Cuando investigaban la actividad del arma de ciberespionaje de habla rusa Turla, activa desde hace más de 8 años, los analistas de Kaspersky Lab se encontraron con el máximo nivel de anonimato. Para ocultar su actividad, este grupo utiliza debilidades de seguridad en las redes de satélites globales.
En las operaciones de ciberespionaje, el servidor de comando y control es una de las partes más importantes de la infraestructura maliciosa, ya que sirve como un “centro de operaciones” para el malware desplegado en equipos concretos.
En caso de que los expertos en seguridad o agentes del orden público tuviesen acceso al servidor, se pondría en riesgo toda la operación maliciosa o al menos una parte de ella.

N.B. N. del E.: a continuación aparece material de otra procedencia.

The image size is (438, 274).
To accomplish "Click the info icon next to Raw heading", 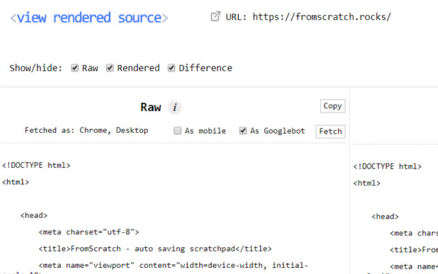I will (175, 107).
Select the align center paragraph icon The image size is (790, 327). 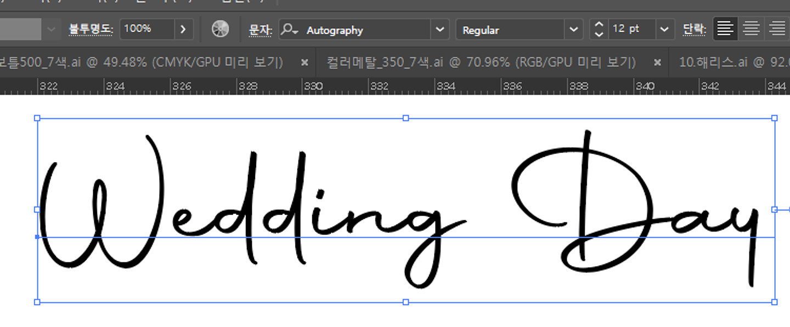(751, 30)
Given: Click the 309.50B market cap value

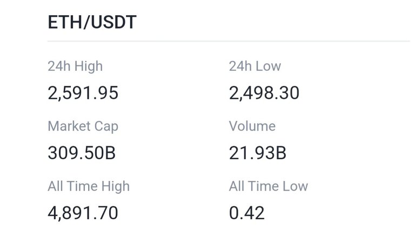Looking at the screenshot, I should coord(82,153).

La conexión por satélite permite al usuario obtener velocidad de descarga, sin embargo, tiene una gran desventaja: todo el tráfico de bajada va sin cifrar, permitiendo que cualquier persona con un equipo adecuado pueda interceptar el tráfico y obtener acceso a los datos que los usuarios están descargando.
Los analistas de Kaspersky Lab han descubierto al grupo Turla usando IPs de proveedores ubicados en países como Congo, Líbano, Libia, Níger, Nigeria, Somalia o los Emiratos Árabes Unidos. España se encuentra entre los países afectados, pero con bajo nivel infección.